Data Sharing and Publication 6. Did the species or study area represent any cultural importance to local communities, or include culturally sensitive information? Please explain how you came to this conclusion and how any cultural sensitivity was accounted for.

14.3.5 Physical Sciences (e.g. Geology, Glaciology, and Ice Research)

Research Planning 1. Was any knowledge provided by community members, including information regarding the study site?

Data Collection

  1. What safety measures were in place to keep researchers, research assistants, technicians, etc., out of harms way during research?
  2. Were there any impacts to the environment/habitat before, during or after data collection?

Data Sharing and Publication

  1. Is there any sensitive information including information on sensitive sites, valuable samples, or culturally sensitive information?

14.3.6 Plant and Soil Research

Research Planning

  1. Were any of the study sites protected under local or federal regulation?
  2. Was any knowledge provided by nearby community members, including information regarding the study site?

Data Collection

  1. Did sample collection result in erosion of soil or other physical damage? If so, how was this addressed?
  2. What safety measures were in place to keep researchers, research assistants, technicians, etc., out of harms way during research?

______

■ **Jobs**
a – Write out the part of the checklist starting at "2. Was any knowledge" and ending at "was this addressed?".
b – Besides geology, which two fields does the checklist list as examples of the physical sciences?
You won't need the entries that follow the checklist.

______

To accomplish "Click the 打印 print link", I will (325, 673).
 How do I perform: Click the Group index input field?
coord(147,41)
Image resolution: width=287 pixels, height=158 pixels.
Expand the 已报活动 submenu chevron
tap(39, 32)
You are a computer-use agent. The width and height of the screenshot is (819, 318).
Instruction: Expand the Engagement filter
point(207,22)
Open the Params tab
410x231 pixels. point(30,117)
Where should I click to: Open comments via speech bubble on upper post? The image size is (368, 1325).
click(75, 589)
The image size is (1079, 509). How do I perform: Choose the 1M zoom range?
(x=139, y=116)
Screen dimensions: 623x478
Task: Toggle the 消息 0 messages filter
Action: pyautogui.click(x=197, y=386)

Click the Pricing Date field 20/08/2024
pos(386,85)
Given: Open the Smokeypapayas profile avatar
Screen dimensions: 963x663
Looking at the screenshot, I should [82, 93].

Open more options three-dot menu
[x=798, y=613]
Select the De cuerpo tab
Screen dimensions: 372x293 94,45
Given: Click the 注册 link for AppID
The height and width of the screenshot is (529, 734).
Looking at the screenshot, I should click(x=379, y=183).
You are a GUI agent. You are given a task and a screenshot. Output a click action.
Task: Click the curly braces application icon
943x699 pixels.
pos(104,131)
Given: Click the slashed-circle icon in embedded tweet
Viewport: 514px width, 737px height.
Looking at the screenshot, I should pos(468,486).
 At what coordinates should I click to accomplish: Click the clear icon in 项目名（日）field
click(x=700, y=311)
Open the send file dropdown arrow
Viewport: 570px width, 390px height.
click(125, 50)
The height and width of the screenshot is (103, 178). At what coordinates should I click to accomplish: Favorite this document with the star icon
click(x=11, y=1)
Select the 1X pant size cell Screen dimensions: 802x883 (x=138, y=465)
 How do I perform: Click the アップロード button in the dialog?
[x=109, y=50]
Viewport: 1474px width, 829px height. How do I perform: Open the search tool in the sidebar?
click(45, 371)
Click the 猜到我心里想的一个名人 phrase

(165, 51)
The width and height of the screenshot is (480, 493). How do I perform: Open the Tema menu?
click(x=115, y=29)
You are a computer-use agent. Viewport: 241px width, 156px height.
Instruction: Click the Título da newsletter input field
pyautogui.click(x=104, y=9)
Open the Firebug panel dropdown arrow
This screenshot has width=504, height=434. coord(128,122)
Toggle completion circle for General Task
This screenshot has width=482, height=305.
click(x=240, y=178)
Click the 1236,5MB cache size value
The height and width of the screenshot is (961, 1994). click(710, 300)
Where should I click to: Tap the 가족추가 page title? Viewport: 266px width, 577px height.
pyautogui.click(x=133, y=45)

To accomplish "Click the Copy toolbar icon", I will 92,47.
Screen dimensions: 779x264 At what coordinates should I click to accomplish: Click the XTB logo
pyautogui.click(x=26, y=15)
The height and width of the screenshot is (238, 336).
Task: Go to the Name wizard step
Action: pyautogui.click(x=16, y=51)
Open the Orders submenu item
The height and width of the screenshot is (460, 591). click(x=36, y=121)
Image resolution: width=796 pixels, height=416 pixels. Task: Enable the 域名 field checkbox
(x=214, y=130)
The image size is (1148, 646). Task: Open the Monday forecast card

______

■ **Answers provided**
a –
2. Was any knowledge provided by nearby community members, including information regarding the study site?

Data Collection

  1. Did sample collection result in erosion of soil or other physical damage? If so, how was this addressed?

b – Glaciology and ice research.